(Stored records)
━━━━━━━━━━━━━━━━━━━━━━━━━━━━━━

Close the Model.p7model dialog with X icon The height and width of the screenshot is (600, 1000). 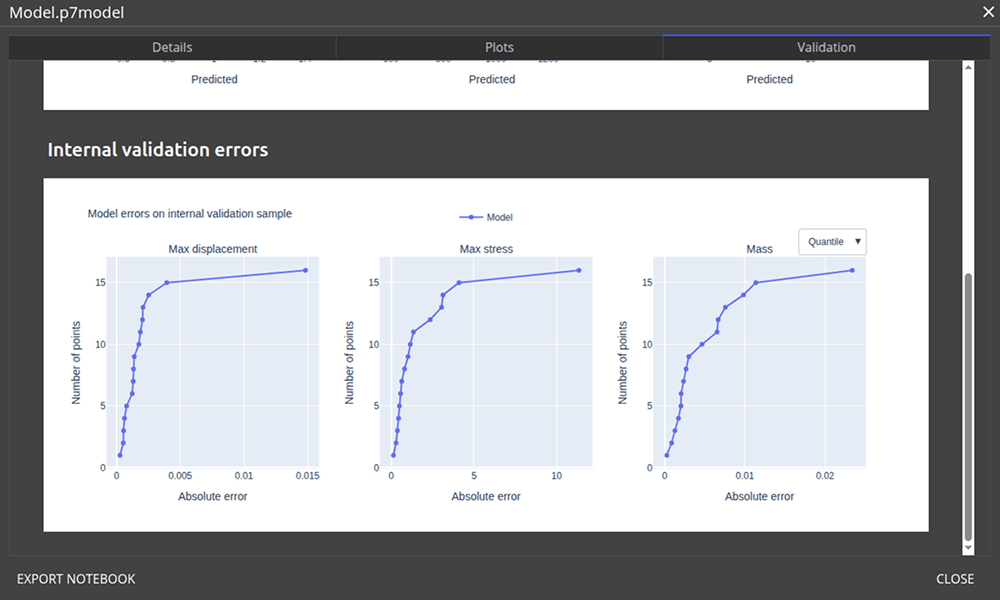(987, 12)
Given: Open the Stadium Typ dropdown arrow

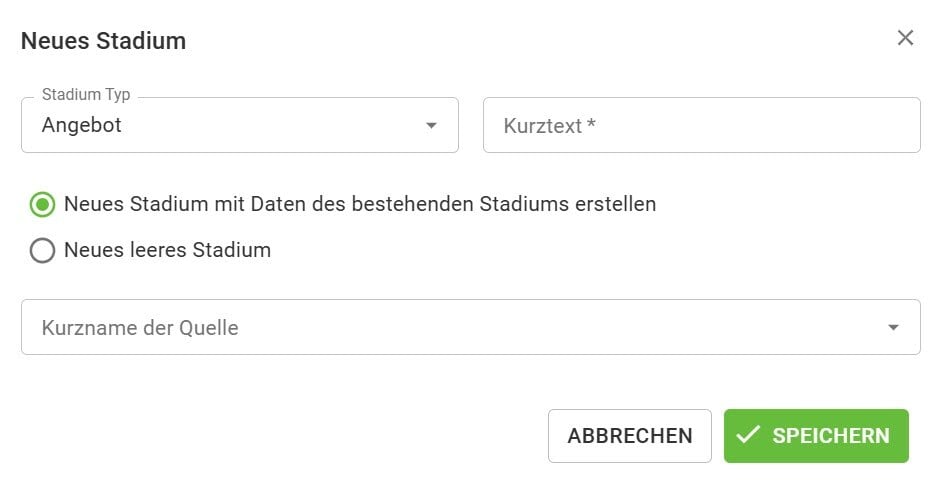Looking at the screenshot, I should 431,125.
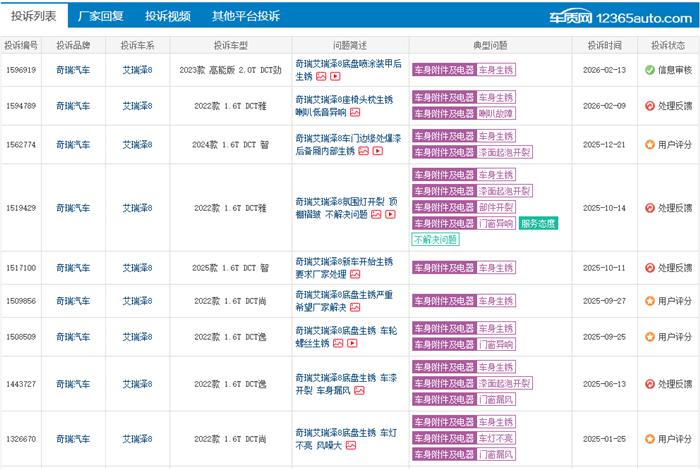The width and height of the screenshot is (700, 469).
Task: Switch to the 厂家回复 tab
Action: [x=101, y=17]
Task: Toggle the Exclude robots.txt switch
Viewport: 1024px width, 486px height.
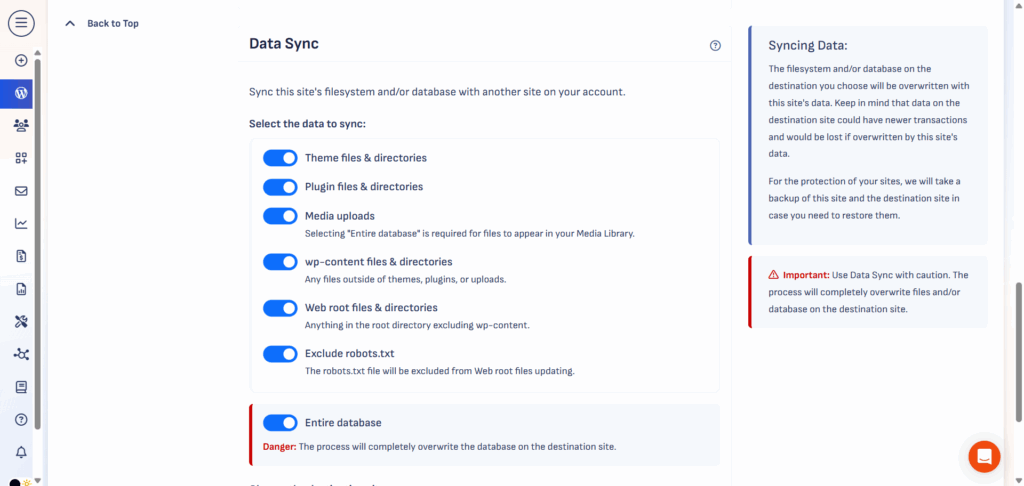Action: pos(280,354)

━━━━━━━━━━━━━━━━━━━━━━━━━━━━━━

* _THE PROBLEM_:
Output exactly the lines from the one containing "Task: Toggle the Exclude robots.txt switch" through the last line of the records above, both included, leaving out any pictures.

* _TASK ANSWER_:
Task: Toggle the Exclude robots.txt switch
Viewport: 1024px width, 486px height.
Action: pos(280,354)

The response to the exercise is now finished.